Brief 1 :: In the magazine piece on net presence, how many hours a week do the activities behind the writer's net presence actually take up?

Page extract ::
□ □ □ □ □ □ □

Computer-Mediated Communication Magazine / Volume 1, Number 4 / August 1, 1994 / Page 6


Net Presence

by Phil Agre (pagre@weber.ucsd.edu)

Lately several people have remarked on my "net presence", and this has set me to thinking about what this phrase might mean. In its most straightforward denotation, it refers to my contributions to certain public network forums. It also, I suppose, refers to a mailing list that I run and some writings of mine that circulate on the net. The people who remarked on my "net presence" were remarking, first of all, on the frequency with which such things appear on their computer screens. The word "presence" nominalizes the continuing fact of my being metonymically "present" through my various net activities. The fact of my being present in this way, moreover, is not understood as something that any of us can directly cause. That is, I don't acquire a net presence if they go looking for evidence of me on the net, or if I simply send them a long series of net messages.


Rather, I acquire my presence by evidence of me appearing on their screens in a remark-worthy variety of different connections, so that they can infer that I have a "presence" on the net and not just on their particular screens. In this way, "the net" is constructed (rightly or wrongly) as a single, stable space within which someone can have a coherent, stable "presence."

People frequently infer from my net presence that I spend half my life on the net, even though the activities that give rise to my net presence actually occupy only a couple hours a week. I propose to use these activities as case studies, both to reflect on the issues of social identity and image-making that they raise and to extract a series of conjectures and prescriptions that might be of use to others.

In doing these things, I shall be making a long series of assertions that are hard to warrant. With an e-mail message, perhaps even more than with a print magazine, it is difficult to know who is reading it, how they are reading it, what they think about it, what they are doing because of it, who they are passing it along to, and so forth. My impressions, therefore, are built up through a large number of particular interactions and anecdotes, only a few of which can appear here. Those with a research interest in these topics might take my assertions as an outline for a program of empirical research.

□ □ □ □ □ □ □

Material supplied ::
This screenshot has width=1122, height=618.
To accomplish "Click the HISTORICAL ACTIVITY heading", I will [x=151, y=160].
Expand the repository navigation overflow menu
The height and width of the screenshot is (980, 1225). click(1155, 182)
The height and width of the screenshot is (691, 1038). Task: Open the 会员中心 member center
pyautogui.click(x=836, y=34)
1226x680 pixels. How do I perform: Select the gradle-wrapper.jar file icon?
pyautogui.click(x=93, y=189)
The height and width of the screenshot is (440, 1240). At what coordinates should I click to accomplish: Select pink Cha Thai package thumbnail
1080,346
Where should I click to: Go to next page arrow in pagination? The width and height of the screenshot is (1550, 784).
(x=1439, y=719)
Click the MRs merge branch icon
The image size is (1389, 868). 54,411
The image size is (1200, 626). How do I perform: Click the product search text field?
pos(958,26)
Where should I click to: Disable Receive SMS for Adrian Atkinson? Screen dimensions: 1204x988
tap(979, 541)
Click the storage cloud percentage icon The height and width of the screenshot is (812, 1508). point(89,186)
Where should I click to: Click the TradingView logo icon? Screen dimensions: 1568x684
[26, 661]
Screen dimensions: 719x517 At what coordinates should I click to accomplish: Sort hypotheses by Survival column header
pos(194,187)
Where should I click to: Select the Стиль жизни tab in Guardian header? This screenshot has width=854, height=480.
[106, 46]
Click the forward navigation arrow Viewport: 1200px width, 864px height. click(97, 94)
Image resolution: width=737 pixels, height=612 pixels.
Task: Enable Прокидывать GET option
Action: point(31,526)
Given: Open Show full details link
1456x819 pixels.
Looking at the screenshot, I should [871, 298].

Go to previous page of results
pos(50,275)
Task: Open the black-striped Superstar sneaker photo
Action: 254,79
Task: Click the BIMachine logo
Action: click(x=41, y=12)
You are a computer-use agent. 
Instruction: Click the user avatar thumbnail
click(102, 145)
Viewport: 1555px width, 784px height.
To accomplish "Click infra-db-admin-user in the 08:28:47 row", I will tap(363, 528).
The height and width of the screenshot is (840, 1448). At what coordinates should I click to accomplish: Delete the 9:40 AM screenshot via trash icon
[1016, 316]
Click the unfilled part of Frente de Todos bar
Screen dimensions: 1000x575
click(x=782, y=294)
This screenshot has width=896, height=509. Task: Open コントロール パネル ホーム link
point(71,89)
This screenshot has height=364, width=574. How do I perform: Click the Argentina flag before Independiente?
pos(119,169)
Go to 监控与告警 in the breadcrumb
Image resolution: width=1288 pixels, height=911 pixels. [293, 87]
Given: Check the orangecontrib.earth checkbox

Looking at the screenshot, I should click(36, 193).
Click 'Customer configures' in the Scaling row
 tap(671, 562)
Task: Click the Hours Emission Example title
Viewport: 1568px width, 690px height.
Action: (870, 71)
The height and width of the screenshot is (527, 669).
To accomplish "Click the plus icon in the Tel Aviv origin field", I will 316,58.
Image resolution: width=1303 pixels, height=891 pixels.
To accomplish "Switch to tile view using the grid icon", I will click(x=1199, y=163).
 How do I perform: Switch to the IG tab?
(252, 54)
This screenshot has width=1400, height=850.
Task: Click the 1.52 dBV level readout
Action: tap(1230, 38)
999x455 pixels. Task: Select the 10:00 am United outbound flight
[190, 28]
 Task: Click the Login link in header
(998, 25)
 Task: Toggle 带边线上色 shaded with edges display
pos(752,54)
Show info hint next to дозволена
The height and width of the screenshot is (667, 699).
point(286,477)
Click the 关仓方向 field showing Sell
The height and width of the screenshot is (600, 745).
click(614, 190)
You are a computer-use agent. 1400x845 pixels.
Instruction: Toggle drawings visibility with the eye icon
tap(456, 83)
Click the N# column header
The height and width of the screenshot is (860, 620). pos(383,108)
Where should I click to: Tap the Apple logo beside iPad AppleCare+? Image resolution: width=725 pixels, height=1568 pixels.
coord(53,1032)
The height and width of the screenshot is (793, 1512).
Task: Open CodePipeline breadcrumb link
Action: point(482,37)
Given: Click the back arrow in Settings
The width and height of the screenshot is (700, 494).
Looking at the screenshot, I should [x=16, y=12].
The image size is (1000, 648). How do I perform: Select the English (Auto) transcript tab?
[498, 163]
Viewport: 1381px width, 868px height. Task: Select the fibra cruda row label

□ □ □ □ □ □ □

Brief 2 :: Recast the entries, everything from the first one down to the line containing "pyautogui.click(x=836, y=34)" (that line included), as a Markdown table with columns named Line and Entry, leaving out blank lines.

Result 1 :: Only a couple hours a week.

Result 2 ::
| Line | Entry |
|---|---|
| 1 | This screenshot has width=1122, height=618. |
| 2 | To accomplish "Click the HISTORICAL ACTIVITY heading", I will [x=151, y=160]. |
| 3 | Expand the repository navigation overflow menu |
| 4 | The height and width of the screenshot is (980, 1225). click(1155, 182) |
| 5 | The height and width of the screenshot is (691, 1038). Task: Open the 会员中心 member center |
| 6 | pyautogui.click(x=836, y=34) |